CAN 2025 – Chergui : le scandale d’une blessure aggravée par une gestion irresponsable de la sélection algérienne
Le cas Samir Chergui est en train de devenir un symbole des tensions récurrentes entre clubs et sélections nationales, particulièrement lorsque la gestion médicale et sportive semble manquer de coordination. Le défenseur du Paris FC traverse une période délicate, marquée par une blessure persistante et des choix contestés autour de sa participation à la CAN 2025 avec la sélection algérienne.
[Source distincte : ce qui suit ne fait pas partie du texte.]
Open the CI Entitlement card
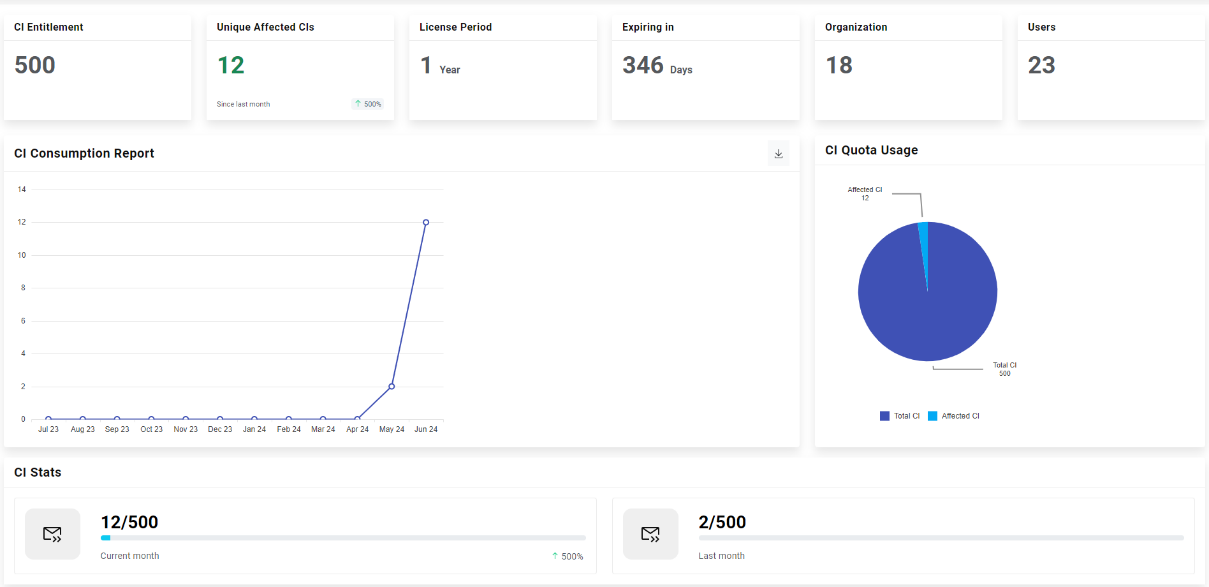This screenshot has width=1209, height=587. coord(97,67)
Déjà diminué physiquement avant le début de la compétition continentale, Chergui avait rejoint les Verts au Maroc alors qu’il souffrait d’une gêne à l’ischio-jambier. Une situation connue du staff technique, mais jugée compatible avec une récupération rapide. Pourtant, dès la phase de groupes, les doutes se sont confirmés. Aligné lors de la deuxième journée face au Burkina Faso, le joueur n’a pas été en mesure d’aller au terme de la rencontre, contraint de céder sa place à l’heure de jeu, victime d’une rechute.
Cette blessure n’était pas un incident isolé. Avant même la CAN, Chergui peinait déjà à enchaîner avec le Paris FC, son club, en raison de ce même problème musculaire. Malgré cela, il avait été convoqué, dans un pari risqué du staff de l’équipe nationale. Un choix qui, avec le recul, alimente aujourd’hui les critiques et les interrogations.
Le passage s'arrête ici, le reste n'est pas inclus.